Stock markets were mixed in choppy trade with Spain's borrowing costs rising to a euro-era record following a ratings downgrade tempered by a bout of optimism about Greek elections.
European stocks moved lower following losses in Asia on Thursday, but several staged late rallies to close in positive territory, including in Athens, which jumped more than 10 per cent on hopes voters will elect a coalition on Sunday that will keep it in the euro.
London's benchmark FTSE 100 index dropped 0.31 per cent to 5,467.05 points and in Frankfurt the DAX 30 shed 0.23 per cent to 6,138.61 points, but in Paris the CAC 40 bucked the trend to add 0.08 per cent to 3,032.45 points.
Milan jumped 1.47 per cent and Madrid gained 1.22 per cent despite the turmoil in the bonds markets.
Meanwhile Greek shares soared more than 10 per cent on speculation that voters will elect a government committed the austerity policies key to it receiving further bailout aid and staying in the euro.
In foreign exchange deals, the euro rose to $US1.2612 from $US1.2556 late on Wednesday in New York.
Spain's borrowing costs reached new dangerous highs near seven per cent as a bailout loan of up to 100 billion euros ($A127 billion) to salvage the nation's stricken banks fell flat after a brief initial positive welcome.
"The rout in Spanish bonds continues relentlessly, as Madrid's borrowing costs move ever higher and ever closer to the dangerous seven percent level," said Chris Beauchamp, a market analyst at trading group IG Index.
The interest rate on Spanish 10-year government bonds soared to just under seven per cent to their highest since the birth of the single currency and were up sharply from 6.721 per cent on Wednesday.
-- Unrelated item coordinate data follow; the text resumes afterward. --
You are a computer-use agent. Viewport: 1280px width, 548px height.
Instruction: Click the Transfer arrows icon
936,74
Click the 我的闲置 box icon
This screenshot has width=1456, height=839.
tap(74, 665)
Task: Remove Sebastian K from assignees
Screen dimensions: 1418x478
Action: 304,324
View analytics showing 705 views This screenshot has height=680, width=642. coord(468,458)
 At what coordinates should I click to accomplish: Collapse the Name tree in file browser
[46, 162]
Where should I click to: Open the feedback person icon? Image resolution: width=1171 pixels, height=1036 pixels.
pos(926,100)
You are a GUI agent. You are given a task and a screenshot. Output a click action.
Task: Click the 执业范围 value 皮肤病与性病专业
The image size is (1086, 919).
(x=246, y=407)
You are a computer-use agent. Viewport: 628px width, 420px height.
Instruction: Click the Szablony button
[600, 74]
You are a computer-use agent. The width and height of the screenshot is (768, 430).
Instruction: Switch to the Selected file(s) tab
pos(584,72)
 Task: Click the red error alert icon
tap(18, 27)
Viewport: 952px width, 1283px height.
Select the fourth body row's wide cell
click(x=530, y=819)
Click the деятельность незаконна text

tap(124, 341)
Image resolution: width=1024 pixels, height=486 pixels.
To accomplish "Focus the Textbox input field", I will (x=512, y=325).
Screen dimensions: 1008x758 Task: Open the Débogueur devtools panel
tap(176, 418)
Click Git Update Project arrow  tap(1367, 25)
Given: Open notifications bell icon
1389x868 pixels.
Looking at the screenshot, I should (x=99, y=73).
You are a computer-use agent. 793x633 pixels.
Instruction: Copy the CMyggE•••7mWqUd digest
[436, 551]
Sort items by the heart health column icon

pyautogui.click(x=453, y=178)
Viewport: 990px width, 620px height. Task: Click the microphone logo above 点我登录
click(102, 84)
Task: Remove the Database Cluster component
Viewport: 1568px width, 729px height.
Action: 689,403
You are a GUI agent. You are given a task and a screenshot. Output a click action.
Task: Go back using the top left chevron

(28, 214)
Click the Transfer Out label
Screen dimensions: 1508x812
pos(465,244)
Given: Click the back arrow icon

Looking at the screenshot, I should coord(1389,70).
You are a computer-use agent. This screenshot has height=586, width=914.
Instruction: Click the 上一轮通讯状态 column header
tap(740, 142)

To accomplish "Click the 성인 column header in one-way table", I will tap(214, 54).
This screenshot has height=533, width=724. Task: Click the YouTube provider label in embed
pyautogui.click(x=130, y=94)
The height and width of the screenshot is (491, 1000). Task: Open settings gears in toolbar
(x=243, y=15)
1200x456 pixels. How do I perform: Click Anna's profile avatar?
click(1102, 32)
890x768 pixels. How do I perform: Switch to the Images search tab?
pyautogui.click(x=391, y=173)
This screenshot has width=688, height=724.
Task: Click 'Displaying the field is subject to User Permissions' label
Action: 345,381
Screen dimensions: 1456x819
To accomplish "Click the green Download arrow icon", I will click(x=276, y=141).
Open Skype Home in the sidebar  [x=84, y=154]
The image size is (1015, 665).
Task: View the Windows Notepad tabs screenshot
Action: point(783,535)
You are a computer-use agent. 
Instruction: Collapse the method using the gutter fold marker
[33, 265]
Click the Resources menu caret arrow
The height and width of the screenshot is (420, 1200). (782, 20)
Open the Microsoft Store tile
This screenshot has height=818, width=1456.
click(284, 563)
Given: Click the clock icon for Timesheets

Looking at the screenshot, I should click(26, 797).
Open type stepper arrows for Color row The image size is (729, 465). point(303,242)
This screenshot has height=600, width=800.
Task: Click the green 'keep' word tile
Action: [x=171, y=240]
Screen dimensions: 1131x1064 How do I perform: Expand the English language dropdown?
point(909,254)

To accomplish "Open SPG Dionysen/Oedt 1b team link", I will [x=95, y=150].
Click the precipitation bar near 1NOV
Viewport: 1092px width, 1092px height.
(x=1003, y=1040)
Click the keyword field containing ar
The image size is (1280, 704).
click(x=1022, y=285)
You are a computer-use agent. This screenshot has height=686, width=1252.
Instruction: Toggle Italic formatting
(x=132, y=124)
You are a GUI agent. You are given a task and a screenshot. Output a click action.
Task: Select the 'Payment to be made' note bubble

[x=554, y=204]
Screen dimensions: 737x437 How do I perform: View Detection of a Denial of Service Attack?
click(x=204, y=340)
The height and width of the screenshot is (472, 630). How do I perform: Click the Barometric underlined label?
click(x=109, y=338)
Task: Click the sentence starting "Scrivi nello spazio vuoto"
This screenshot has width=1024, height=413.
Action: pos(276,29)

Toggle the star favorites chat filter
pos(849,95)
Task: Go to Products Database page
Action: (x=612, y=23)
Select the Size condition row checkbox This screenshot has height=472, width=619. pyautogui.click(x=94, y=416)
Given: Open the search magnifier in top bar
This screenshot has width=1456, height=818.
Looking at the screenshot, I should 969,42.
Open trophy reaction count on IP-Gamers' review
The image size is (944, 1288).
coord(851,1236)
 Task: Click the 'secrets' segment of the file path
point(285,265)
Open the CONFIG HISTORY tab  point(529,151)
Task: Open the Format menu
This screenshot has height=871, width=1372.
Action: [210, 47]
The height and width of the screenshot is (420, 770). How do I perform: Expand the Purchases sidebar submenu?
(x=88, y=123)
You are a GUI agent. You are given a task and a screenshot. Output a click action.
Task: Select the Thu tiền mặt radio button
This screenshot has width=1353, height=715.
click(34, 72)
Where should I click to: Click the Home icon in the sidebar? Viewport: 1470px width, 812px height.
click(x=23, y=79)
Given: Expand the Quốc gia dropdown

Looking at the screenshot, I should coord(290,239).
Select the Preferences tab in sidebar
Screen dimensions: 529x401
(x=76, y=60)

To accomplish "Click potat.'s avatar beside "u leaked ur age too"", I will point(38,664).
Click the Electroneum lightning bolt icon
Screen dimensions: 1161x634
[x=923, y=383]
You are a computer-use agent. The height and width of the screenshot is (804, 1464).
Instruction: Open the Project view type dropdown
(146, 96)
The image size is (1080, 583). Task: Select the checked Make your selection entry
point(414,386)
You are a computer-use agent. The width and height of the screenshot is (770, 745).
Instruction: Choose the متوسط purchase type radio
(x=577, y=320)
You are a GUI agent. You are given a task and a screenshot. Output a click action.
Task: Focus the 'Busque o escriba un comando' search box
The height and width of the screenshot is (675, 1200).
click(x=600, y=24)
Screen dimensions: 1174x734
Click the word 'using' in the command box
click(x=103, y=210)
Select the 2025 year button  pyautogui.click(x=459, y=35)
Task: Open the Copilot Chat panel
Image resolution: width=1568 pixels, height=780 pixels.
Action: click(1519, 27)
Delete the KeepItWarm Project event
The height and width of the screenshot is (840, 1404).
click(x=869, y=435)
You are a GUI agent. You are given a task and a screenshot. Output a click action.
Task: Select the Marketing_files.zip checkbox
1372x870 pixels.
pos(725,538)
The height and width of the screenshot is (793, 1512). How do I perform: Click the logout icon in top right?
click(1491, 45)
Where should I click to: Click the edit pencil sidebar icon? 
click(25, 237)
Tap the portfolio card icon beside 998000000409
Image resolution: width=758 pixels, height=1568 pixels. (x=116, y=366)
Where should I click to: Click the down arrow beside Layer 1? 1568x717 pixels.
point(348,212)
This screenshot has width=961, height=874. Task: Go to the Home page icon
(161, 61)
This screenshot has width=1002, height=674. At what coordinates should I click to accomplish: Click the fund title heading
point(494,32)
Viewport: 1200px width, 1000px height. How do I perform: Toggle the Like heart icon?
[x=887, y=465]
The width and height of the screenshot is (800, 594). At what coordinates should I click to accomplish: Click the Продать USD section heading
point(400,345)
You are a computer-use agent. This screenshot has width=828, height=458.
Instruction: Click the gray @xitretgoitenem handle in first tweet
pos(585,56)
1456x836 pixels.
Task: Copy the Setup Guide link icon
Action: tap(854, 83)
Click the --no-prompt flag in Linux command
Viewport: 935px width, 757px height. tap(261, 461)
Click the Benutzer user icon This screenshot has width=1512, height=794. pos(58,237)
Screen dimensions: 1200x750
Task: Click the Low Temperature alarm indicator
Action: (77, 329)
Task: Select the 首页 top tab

Neil MacKinnon, an economist at financial group VTB Capital, said that a level of seven per cent was "considered by the markets to be a tipping point which eventually increases the prospect of a government bailout".
Italy also had to pay investors much higher rates of return on Thursday, when it raised medium- and longer-term financing.
Such high rates are regarded by many analysts as impossible for Spain to afford to finance its activities over the longer term, raising the risk of a bigger bailout, as was the case for Greece, Ireland and Portugal.
In Asian trade, stock markets closed mostly down as dealers followed losses on Wall Street while selling pressure was also stoked by fears over Spain and nervousness ahead of the Greek polls at the weekend, traders said.
Tokyo dropped 0.22 per cent, Sydney shed 0.53 per cent and Hong Kong lost 1.15 per cent.
In midday trade, the Dow Jones Industrial Average was up 0.85 per cent to 12,603.09 points.
The S&P 500-stock index advanced 0.78 per cent to 1,325.08 points, while the tech-heavy Nasdaq Composite climbed 0.61 per cent to 2,820.63.